The story of how Charles Dickens (Dan Stevens) came to write “A Christmas Carol”, with some insight into his process, is really interesting and surprisingly Christmasy.
New York City, 1842: Basking in the success of “Oliver Twist”, Dickens embarked on a tour of America. Fans in every city staged galas to welcome the literary sensation. The enthusiasm (and noise) of each theater-filling crowd was amazing – and unbearable. Charles couldn’t wait to get home.
London, October 1843: Sixteen months and three flops later (“Martin Chuzzlewitt”, “Barnaby Rudge”, and “American Notes”) and critics are having him for lunch, calling attention to his habit of making up names never before heard of, using snatches of overheard conversation from the streets, daring to write about poor people, and so on. All things for which he is venerated today. And surprisingly one of his harshest critics was William Makepeace Thackeray (Miles Jupp), whom I always think of as a humorist.
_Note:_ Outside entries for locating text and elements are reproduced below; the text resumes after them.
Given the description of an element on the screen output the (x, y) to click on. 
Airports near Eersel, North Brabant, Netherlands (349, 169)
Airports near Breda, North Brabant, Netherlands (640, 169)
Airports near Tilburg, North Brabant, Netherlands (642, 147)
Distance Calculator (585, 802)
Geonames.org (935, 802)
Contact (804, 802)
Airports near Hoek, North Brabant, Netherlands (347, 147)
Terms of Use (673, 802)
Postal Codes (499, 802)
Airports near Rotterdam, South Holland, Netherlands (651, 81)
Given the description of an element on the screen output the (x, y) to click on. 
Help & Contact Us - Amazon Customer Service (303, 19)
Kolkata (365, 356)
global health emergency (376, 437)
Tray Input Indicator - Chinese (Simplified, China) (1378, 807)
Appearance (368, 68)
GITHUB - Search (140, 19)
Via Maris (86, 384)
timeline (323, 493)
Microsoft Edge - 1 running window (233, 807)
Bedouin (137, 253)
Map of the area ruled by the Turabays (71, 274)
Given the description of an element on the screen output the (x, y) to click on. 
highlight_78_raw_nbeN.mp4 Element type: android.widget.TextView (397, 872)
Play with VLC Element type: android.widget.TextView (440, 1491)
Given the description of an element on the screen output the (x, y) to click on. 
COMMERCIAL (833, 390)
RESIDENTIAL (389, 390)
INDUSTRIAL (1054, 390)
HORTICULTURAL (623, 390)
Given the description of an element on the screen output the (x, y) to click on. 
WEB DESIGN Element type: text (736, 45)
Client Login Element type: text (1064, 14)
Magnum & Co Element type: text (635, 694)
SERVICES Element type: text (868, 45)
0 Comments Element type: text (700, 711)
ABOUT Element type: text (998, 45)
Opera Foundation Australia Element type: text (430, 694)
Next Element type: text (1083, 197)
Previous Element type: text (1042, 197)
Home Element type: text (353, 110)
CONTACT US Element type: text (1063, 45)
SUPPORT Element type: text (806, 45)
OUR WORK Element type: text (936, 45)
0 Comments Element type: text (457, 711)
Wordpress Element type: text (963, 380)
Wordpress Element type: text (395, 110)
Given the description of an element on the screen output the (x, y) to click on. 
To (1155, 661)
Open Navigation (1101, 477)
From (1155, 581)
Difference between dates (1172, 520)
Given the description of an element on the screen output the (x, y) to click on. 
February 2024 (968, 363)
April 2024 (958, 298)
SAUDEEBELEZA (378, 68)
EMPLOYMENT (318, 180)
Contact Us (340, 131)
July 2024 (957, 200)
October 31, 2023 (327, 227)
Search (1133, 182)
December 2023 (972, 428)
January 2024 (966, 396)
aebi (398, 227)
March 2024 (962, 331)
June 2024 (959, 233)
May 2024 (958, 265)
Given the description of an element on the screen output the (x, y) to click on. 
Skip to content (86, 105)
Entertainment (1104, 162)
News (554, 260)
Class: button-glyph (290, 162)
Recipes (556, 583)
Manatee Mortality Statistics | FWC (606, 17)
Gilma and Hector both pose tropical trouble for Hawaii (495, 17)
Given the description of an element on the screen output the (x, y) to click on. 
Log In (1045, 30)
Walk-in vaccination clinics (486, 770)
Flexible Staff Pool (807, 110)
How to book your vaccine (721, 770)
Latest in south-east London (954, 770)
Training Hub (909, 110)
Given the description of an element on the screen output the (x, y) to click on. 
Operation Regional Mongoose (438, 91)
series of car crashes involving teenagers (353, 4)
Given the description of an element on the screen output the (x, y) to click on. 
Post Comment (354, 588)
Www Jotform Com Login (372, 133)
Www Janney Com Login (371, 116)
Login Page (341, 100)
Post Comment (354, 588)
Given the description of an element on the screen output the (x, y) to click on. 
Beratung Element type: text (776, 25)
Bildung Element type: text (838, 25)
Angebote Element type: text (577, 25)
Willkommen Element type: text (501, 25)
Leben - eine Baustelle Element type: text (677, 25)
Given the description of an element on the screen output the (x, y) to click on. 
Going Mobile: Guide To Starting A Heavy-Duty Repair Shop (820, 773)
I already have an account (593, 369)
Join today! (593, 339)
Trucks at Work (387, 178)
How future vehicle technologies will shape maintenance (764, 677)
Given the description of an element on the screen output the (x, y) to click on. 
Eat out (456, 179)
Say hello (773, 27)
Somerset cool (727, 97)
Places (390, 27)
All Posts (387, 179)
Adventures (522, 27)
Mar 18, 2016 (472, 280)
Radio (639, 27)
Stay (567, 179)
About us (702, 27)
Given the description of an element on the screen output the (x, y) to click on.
The tics of Dickens’s process are all shown as he struggles to write his new book in time to get it illustrated and printed at least a few days before Christmas. And we see his family history and his dislike of his father (Jonathan Pryce), and we learn that he, as a child (Ely Solan) actually worked in a factory during one of his father’s stays in the poor house. We also see the thing critics of his day abhorred: his habit of naming his characters after people he meets in daily life, i.e. a waiter named Marley. And we see how he conjured up characters and spoke with them, argued with them even. Scrooge (Christopher Plummer) appears early and hangs on, arguing for his prejudices and cruelty.
Charles’s household staff was overseen by his housekeeper, Mrs. Fisk (Miriam Margolyes), and included the young woman Tara (Anna Murphy), who also plays the Ghost of Christmas Past. Charles’s friend and agent John Forster (Justin Edwards), also plays the Ghost of Christmas Present. Morfydd Clark plays Dickens’s wife and Ger Ryan plays his mother.
From the script: “A Christmas Carol was published December 19th, 1843, and by Christmas every copy had been sold. And charitable giving soared. It became one of the best-selling books of all time, forever changing the way we celebrate Christmas, reminding us of the joys of friendship, kindness, and generosity.”
So the film is more than a chronicle of how Dickens broke his streak of failures with a huge success; it teaches us again why we love Christmas so much, and delight in wishing others, “Merry Christmas!”, for happiness is indeed contagious.